After steroid therapy, the pancreas normalizes in size or may even shrink [41, 42]. Data regarding the histologic changes in post-steroid pancreatic tissue are sparse. Two papers describing three AIP patients (probably type 1 AIP, as granulocytic epithelial lesions (GELs) were lacking) in whom biopsies were taken before and after steroid therapy noted that the degree of lymphoplasmacytic infiltration and fibrosis appeared to be decreased after therapy [41, 42]. However, it has also been reported that the pancreas still may show fibrosis with some degree of inflammation, even though the patient clinically may show signs of good response [43].

Type 1 AIP has to be distinguished from type 2 AIP because of the biologic diversity of the two diseases, although both respond equally well to steroid treatment. Clinically, type 1 AIP is commonly (20–50% of the cases) associated with other manifestations of IgG4-RD, is more prevalent in men (75%) than in women, and has its peak incidence between 60 and 70 years [13,14,15,16,17]. Type 2 AIP, in contrast, is associated with inflammatory bowel disease, with frequencies between 10 and 48%, and affects both genders equally and typically in their 40s [11, 13, 15, 36]. Macroscopically, both types of AIP look alike. Histologically, however, type 2 AIP is distinguished from type 1 AIP by a finding called GEL (Fig. 4).
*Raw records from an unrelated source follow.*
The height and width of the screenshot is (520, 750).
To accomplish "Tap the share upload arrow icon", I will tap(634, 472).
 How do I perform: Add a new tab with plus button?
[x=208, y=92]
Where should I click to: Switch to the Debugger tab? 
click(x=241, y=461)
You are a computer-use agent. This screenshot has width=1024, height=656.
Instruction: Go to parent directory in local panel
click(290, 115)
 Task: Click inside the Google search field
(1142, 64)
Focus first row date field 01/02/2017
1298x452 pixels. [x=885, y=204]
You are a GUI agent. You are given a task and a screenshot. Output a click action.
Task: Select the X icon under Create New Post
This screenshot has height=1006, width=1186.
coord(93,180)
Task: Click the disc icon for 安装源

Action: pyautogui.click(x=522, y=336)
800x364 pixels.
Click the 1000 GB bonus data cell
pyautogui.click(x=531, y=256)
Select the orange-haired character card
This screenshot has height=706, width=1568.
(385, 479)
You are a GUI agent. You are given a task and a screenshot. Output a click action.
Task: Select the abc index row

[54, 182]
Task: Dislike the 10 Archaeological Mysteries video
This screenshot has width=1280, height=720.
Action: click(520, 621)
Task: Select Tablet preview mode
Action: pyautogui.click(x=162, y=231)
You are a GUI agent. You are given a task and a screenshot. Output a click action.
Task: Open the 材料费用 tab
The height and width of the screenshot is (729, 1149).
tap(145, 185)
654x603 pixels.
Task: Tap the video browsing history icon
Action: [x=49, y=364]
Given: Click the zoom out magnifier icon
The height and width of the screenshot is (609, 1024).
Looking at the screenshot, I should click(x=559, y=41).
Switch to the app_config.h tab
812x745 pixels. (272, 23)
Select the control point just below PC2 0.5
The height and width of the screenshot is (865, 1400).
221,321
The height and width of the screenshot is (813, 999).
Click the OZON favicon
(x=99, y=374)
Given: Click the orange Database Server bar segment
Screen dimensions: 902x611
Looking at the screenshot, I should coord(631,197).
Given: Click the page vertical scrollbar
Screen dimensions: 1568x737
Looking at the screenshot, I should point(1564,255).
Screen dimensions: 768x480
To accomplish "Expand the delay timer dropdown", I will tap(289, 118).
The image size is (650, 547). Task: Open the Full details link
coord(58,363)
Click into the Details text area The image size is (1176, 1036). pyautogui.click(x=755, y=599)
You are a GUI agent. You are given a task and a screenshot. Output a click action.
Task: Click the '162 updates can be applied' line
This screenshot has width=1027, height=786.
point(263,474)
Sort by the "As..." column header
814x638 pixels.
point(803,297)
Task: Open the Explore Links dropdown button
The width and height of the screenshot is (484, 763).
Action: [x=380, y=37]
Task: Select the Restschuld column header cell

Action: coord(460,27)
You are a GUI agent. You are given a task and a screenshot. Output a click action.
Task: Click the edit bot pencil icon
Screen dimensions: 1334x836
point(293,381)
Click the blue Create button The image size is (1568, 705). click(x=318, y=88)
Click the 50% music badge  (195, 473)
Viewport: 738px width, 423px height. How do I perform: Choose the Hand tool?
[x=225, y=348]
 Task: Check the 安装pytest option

GELs are characterized by neutrophilic granulocyte penetration through the duct epithelium, resulting in rupture of the epithelium and luminal microabscesses [11]. GELs may be rare or may occur in many large and small ducts and even in acini [11, 44]. In addition, there are lymphoplasmacytic infiltrates, swirling perilobular fibrosis, and obliterative phlebitis, but usually to a lesser extent and more patchy than in type 1 AIP. Particularly, the lymphoplasmacytic infiltration may sometimes be scarce and concentrated to the periductal (ductocentric) regions.

Fig. 4
figure 4

Type 2 AIP. Small duct with a granulocytic epithelial lesion (GEL). Destruction of the duct epithelium and intraductal accumulation of neutrophilic granulocytes (H&E staining)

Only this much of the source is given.